--- WHAT YOU SHOULD DO ---
Exactly the lines from the one with "Click the Home house icon in sidebar" through the end of the material are to be output, both included, with no other text.
********
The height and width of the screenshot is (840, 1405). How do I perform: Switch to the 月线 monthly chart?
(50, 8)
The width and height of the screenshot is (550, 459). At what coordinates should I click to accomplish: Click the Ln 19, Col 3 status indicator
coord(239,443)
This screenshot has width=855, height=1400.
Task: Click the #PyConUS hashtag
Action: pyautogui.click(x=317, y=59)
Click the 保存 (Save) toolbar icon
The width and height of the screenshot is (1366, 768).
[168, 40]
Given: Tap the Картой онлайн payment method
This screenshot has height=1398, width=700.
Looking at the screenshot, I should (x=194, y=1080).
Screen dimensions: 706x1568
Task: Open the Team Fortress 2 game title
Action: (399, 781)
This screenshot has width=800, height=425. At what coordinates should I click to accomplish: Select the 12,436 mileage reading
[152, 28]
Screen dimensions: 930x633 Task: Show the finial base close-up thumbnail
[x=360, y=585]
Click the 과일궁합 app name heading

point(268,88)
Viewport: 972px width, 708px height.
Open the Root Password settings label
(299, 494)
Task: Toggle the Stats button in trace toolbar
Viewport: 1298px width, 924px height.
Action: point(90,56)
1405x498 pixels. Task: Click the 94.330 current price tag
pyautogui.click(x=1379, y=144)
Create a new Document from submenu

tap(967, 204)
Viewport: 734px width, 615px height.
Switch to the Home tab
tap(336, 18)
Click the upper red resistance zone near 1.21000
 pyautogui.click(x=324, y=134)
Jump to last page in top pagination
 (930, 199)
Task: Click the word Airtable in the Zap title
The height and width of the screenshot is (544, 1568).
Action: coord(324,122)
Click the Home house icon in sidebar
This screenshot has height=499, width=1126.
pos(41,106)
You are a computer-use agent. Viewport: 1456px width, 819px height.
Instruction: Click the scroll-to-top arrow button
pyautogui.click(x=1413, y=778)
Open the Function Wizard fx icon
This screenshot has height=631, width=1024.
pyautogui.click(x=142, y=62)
********
--- OUTPUT OF THE TASK ---
Click the Home house icon in sidebar
This screenshot has height=499, width=1126.
pos(41,106)
You are a computer-use agent. Viewport: 1456px width, 819px height.
Instruction: Click the scroll-to-top arrow button
pyautogui.click(x=1413, y=778)
Open the Function Wizard fx icon
This screenshot has height=631, width=1024.
pyautogui.click(x=142, y=62)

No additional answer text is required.